● **Work to be completed**: Output all the entries word for word. Omit the pictures.

● **Task inputs**:
^^^^
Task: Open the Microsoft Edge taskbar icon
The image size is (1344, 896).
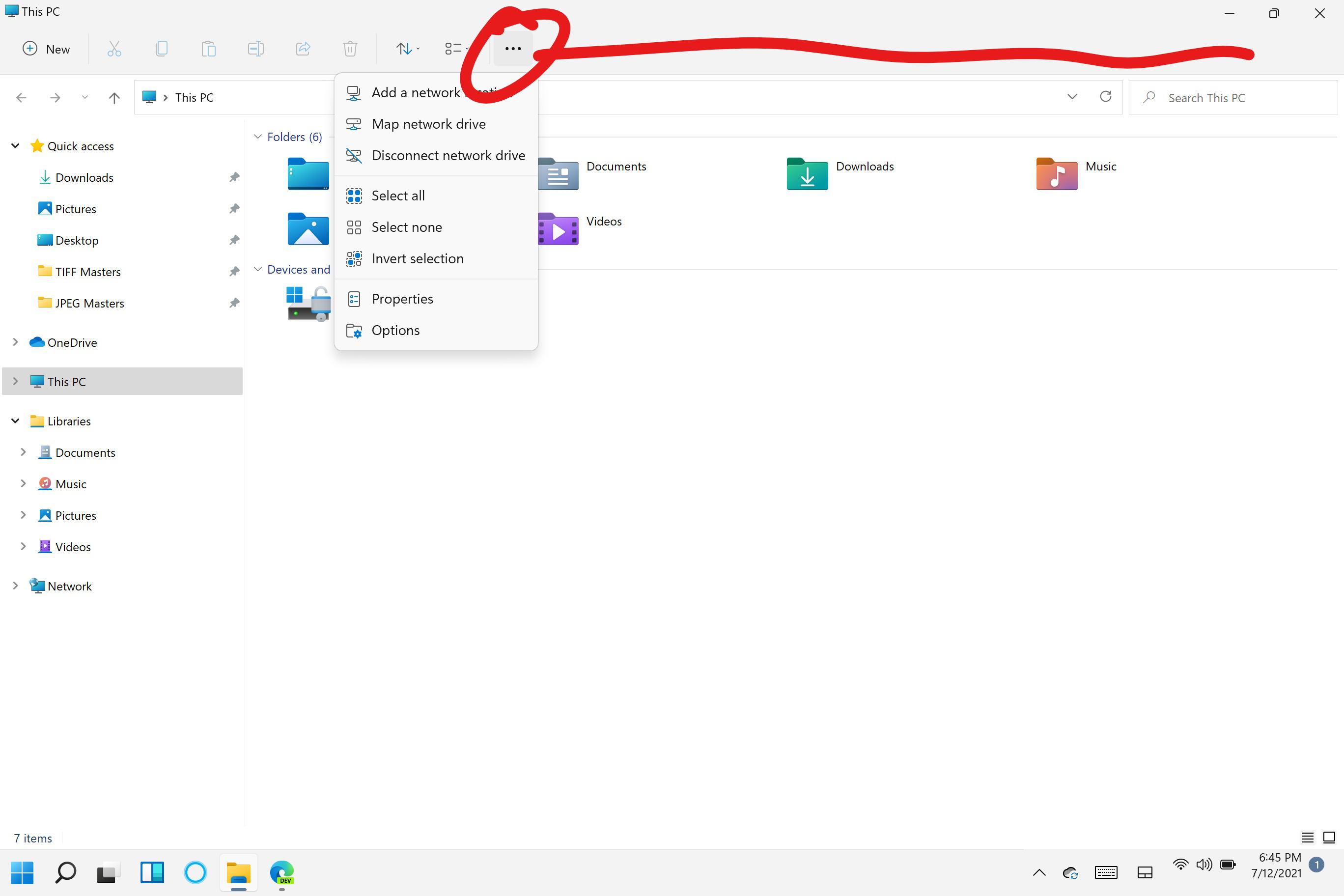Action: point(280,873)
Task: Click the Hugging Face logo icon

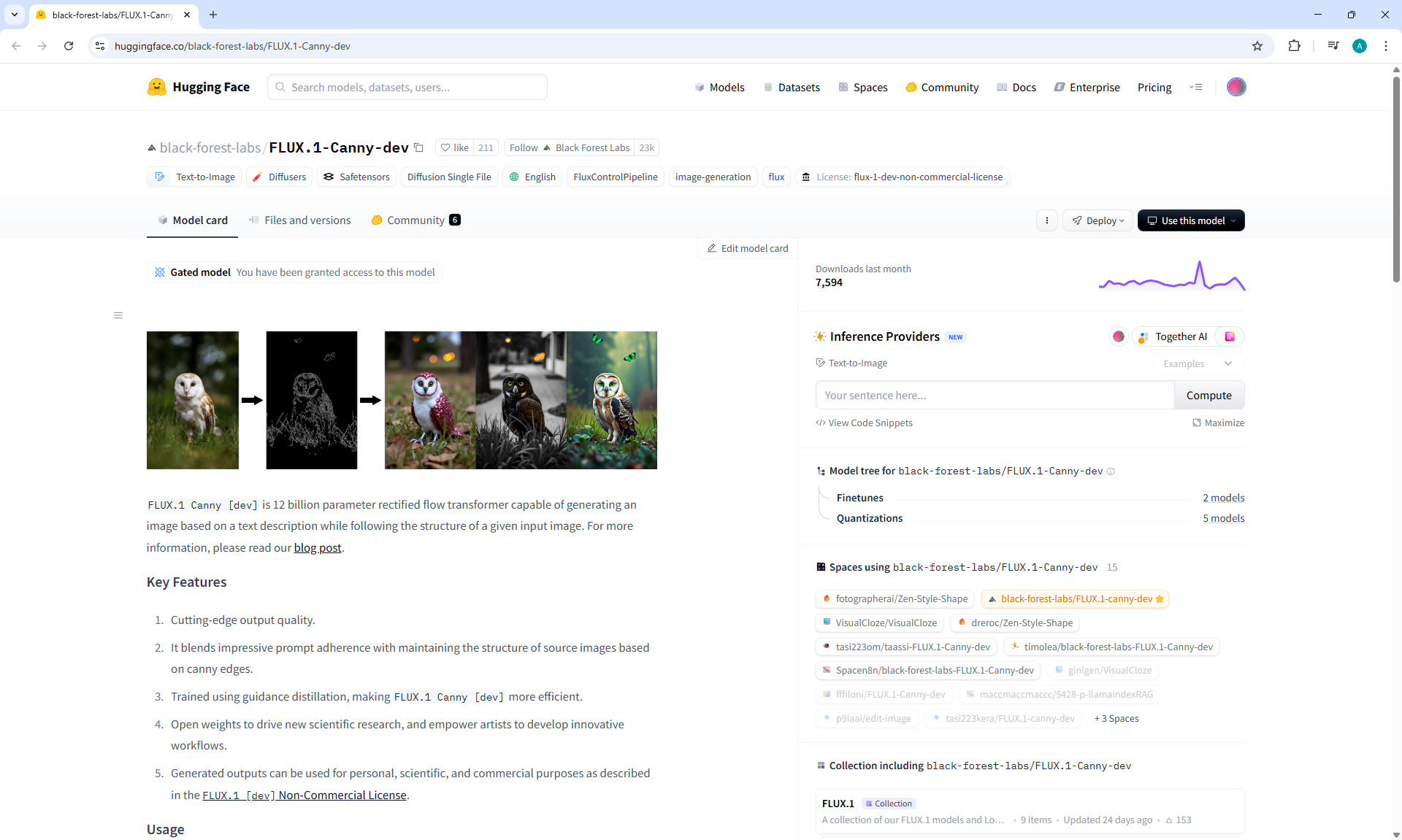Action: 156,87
^^^^
● **Exercise response**:
Task: Open the Microsoft Edge taskbar icon
The image size is (1344, 896).
Action: point(280,873)
Task: Click the Hugging Face logo icon

Action: 156,87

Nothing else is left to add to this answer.